Llegué a la isla con la misión habitual: ajusticiar a los prisioneros.
Bajé del trasbordador en la explanada del refugio a las 0800. En minutos recorrí las instalaciones, verifiqué que hubiera lo necesario para mi estancia, luego hice una seña a través del muro vidriado. Mientras el vehículo se alejaba me quedé contemplando, gozoso, la playa y las aves recortándose en lontananza.
Amaba mi trabajo. En un mundo de noventa mil millones de habitantes disfrutaría del privilegio de la soledad durante dos días, hasta cumplir mi cometido.
Luego de instalarme, recostado sobre el sillón de agua mullida, programé dos horas de sueño y cerré los ojos.
Desperté sobresaltado a las 2245. Increíblemente, el despertador había fallado. De un salto, consulté mi terminal y comprobé, alarmado, que no obstante mi tardanza, los expedientes no estaban ingresados. En ellos, la central remitía la información necesaria para juzgar los prisioneros de a dos, por oposición: uno sería condenado; el otro, absuelto. Tratábase de delitos antiguos cometidos seglarmente. Los jueces nada sabíamos de esos individuos previamente, salvo, que pertenecían a esferas inferiores, y aunque el par deambulara por la isla durante el proceso, rara vez se producía contacto visual con ellos. La pena a aplicar era invariable: activación del detonador orgánico del condenado, impuesto a cada humano al nacer.
Volví a consultar cien veces mi terminal. Jamás sucedía esto. ¿Habría ocurrido algún cataclismo? Durante horas procuré comunicarme con alguien, infructuosamente. Muy alterado, consciente de mi aislamiento, recorrí las habitaciones buscando alguna señal que aplacara mi desconcierto. Sin embargo, mi inteligencia y el rancio abolengo familiar de magistrados al que pertenecía, fueron incapaces de aclarar esta extrañeza. Agobiado por ominosos presentimientos, incomunicado y atrapado sin salida, vi trocar el azul nocturno en rojo amanecer.

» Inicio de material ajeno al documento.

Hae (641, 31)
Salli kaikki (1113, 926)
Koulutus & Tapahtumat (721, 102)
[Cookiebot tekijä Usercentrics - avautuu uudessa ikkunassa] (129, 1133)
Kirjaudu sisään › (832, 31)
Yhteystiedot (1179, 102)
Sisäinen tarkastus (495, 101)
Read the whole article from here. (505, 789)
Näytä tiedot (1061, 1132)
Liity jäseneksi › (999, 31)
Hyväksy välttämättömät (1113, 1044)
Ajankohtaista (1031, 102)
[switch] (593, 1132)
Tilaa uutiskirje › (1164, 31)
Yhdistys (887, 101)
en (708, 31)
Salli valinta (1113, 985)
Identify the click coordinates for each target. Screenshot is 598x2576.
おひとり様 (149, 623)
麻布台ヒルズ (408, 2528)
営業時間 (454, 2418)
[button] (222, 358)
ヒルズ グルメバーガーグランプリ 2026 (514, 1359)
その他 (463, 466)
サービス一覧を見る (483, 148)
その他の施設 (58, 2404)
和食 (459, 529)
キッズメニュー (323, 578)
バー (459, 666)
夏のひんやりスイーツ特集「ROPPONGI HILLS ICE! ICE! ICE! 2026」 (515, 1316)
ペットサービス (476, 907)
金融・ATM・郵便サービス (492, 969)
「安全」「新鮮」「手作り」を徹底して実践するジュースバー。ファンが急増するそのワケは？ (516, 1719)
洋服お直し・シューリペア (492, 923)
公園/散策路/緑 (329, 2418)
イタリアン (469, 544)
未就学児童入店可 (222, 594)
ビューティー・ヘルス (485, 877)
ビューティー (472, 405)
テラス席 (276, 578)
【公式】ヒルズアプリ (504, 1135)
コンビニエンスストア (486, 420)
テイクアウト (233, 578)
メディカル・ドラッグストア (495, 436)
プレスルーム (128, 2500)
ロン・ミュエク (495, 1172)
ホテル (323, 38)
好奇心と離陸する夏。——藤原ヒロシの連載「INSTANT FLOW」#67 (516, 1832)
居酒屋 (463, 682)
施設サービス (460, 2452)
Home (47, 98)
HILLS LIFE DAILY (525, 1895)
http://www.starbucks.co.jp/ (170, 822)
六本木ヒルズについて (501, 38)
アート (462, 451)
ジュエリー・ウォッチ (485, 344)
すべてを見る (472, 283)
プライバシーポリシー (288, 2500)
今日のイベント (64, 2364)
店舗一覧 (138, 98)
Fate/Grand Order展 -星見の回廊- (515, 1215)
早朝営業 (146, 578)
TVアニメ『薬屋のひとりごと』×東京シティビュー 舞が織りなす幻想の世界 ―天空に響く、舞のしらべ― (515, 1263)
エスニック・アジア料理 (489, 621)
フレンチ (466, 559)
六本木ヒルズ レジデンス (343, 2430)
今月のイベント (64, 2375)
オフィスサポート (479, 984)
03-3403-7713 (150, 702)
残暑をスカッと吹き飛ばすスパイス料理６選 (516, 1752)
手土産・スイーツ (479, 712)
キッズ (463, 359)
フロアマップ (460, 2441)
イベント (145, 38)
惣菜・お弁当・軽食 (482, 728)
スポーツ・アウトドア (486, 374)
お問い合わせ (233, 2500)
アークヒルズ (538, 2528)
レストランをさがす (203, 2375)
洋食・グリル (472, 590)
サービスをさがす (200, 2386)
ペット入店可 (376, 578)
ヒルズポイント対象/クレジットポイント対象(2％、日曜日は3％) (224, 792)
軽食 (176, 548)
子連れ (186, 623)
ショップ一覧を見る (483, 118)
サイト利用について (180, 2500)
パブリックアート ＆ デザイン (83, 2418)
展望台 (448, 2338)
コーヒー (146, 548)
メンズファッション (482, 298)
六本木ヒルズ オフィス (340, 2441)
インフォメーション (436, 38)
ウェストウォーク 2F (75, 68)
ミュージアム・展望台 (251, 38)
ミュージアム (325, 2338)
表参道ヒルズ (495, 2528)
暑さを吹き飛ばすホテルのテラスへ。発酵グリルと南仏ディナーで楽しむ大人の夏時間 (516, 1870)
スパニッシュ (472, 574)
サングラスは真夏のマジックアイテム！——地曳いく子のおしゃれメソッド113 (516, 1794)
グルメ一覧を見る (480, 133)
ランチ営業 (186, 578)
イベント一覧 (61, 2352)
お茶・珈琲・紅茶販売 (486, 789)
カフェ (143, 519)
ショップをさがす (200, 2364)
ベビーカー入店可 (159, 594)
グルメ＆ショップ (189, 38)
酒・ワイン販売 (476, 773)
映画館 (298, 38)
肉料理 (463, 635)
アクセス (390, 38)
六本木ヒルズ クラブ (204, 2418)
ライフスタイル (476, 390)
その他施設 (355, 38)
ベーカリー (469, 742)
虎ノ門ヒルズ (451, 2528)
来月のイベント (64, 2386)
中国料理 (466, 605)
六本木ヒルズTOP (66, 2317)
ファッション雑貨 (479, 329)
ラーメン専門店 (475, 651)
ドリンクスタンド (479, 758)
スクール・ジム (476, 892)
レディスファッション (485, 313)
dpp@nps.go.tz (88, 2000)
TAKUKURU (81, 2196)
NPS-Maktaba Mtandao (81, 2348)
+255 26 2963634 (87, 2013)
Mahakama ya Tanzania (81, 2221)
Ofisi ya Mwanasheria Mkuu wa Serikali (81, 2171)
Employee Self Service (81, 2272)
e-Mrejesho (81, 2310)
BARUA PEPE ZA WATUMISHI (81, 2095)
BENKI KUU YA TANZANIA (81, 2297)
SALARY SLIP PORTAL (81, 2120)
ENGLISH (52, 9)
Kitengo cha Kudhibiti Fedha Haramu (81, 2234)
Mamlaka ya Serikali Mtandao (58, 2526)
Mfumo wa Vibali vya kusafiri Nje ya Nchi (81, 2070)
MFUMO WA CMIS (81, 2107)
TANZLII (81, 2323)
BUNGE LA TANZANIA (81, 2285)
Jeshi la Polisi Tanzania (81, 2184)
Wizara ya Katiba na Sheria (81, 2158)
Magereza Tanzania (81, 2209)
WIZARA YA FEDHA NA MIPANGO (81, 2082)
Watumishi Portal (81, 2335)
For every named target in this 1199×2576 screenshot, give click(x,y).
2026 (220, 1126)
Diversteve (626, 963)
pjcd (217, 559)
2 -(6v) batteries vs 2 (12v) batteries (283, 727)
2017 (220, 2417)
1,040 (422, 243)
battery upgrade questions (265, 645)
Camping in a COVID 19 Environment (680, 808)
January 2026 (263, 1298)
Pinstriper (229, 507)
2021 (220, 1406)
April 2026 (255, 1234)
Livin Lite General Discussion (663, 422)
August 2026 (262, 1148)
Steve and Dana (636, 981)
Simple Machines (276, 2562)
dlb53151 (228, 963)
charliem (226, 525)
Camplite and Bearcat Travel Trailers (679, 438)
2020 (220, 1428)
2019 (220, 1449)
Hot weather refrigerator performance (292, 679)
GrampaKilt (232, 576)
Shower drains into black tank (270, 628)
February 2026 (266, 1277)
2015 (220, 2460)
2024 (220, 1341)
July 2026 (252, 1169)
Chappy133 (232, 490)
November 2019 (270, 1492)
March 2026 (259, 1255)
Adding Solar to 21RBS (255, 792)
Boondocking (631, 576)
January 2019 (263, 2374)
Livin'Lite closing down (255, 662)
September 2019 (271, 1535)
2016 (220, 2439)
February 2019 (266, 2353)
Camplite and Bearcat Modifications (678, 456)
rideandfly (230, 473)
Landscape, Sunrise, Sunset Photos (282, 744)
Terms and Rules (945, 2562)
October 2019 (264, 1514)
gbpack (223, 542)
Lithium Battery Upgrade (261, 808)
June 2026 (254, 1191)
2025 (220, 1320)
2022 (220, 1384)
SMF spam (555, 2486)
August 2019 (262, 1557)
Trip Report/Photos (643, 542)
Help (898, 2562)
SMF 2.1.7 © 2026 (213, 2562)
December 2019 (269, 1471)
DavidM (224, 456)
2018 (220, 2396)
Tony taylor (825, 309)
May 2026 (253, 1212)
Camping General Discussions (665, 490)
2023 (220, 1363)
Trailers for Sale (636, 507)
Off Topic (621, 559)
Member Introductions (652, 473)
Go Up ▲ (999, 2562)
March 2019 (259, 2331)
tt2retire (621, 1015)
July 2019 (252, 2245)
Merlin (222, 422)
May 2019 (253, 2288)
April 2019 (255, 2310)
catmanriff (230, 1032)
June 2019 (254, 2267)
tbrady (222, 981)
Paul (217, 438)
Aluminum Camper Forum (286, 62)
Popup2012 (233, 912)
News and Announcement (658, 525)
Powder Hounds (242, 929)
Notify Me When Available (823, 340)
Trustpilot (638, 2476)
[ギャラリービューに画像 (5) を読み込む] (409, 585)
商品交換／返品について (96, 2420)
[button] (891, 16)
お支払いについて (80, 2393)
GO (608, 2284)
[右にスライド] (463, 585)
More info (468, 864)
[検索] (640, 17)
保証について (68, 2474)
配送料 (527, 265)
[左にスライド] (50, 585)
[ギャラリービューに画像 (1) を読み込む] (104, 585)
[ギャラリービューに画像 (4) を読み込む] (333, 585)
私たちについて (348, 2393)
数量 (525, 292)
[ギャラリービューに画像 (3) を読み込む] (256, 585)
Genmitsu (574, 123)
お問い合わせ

Acaso el segundo día pueda resumirlo así: Juzgar era un mandato inexcusable, mi fallo afectaría a miles, tal vez millones por analogía. Pero no tenía un solo dato en base a qué hacerlo. Desesperado, pasé toda la jornada pegado al cristal que daba al trozo de playa, con la vista fija como un francotirador esperando ver a su presa. No podía absolver a ambos, aún en estas circunstancias. Por eso, quería al menos verlos, saber quiénes eran, antes de decidir sobre sus vidas...
Anochecía cuando tuve mi recompensa. Al borde de las marismas comenzó a arder una fogata. Vi dos siluetas alrededor de las llamas; parecían hermanadas en un ritual primitivo. Calibré mi visión y luego constaté que se trataba de un hombre y una mujer. ¡Otra sorpresa! La cabellera de ella le cubría la espalda; él, enfrente, miró hacia mí desde allá, y cuando nuestros ojos se cruzaron sentí fuego sobre hielo. Después, todo fue certidumbre.
Mientras me alejaba de la isla, a la mañana siguiente, creí divisar desde lo alto un cuerpo flotando en la bahía. Contrariado, observé lo que parecían largas algas cubriendo su rostro, como cabellos. Pero no hablé, y aunque nunca llegaron los expedientes, tampoco pregunté nada porque ahora sabía adónde me llevaban.